Oil reserves in Libya are the largest in Africa and the ninth largest in the world with 41.5 billion barrels (6.60×10^9 m3) as of 2007. Oil production was 1.8 million barrels per day (290×10^3 m3/d) as of 2006, giving Libya 63 years of reserves at current production rates if no new reserves were to be found. Libya is considered a highly attractive oil area due to its low cost of oil production (as low as $1 per barrel at some fields), and proximity to European markets.Digby also notes:
If people want to talk honestly about this and admit what it is we are really doing then perhaps, as a democracy, we can hash this out properly. But using the uprising as an excuse to "intervene" on behalf of Exxon and BP has nothing to do with humanitarianism and liberals need to disabuse themselves of this illusion once and for all.On the radio this morning (Armstrong and Getty), I was trying to assess the conservative reaction to all this, and I was surprised just how cool conservatives are to this Libyan intervention. They were comparing it to George Bush's rush to intervene in Iraq (!) and talking about how Hillary Clinton now has her own war (!!) The reaction seems similar to conservative reaction to intervention in the wars in the Balkans when the last Democratic President, Bill Clinton, was in charge, when they suspected talk of humanitarian intervention was just a cover for fruitless nation-building exercises (which made their enthusiasm for the biggest nation-building boondoggle of all time, Iraq, even harder to understand).

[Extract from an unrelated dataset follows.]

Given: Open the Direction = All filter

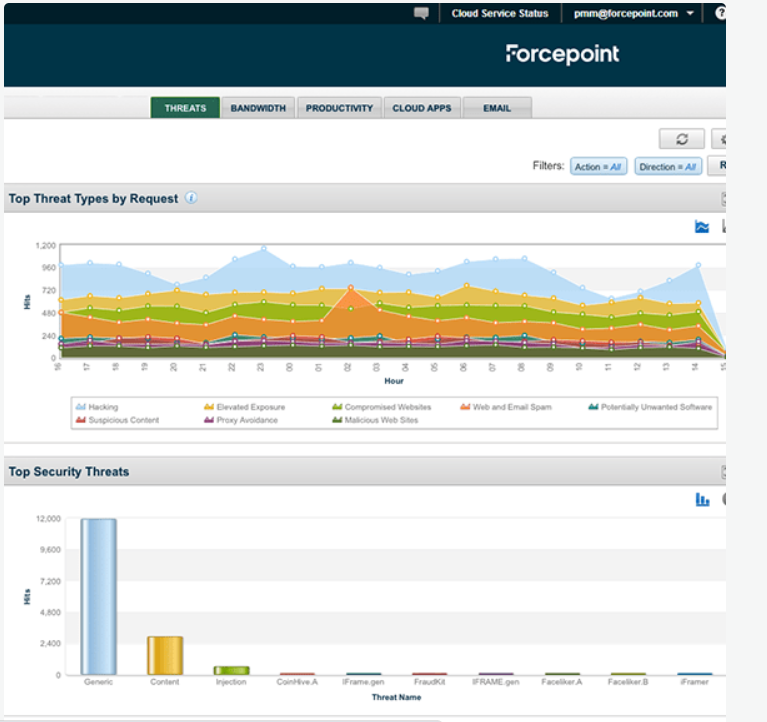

Entering into war in Libya is nothing like entering in war in Iraq, but it is nice that that Crusading relish to intervene anywhere and everywhere where Muslims live is beginning to diminish among conservatives. I fear that diminuition has more to do with the fact that Obama is President, though, than any principled opposition.
For some reason, I'm reminded of a protest I saw in front of the California State Capitol early in 1991, when intervention in Kuwait was just days away. A frustrated liberal was shouting about the futility of war when a city bus loudly belched a dark cloud of Diesel exhaust right next to her. She turned, pointed to the dark cloud and shouted rhetorically: "Are we supposed to go to war over - that?"
Well, yes actually. Oil is power. What better to go to war over? And with the European powers taking the lead (they have more at stake than we do).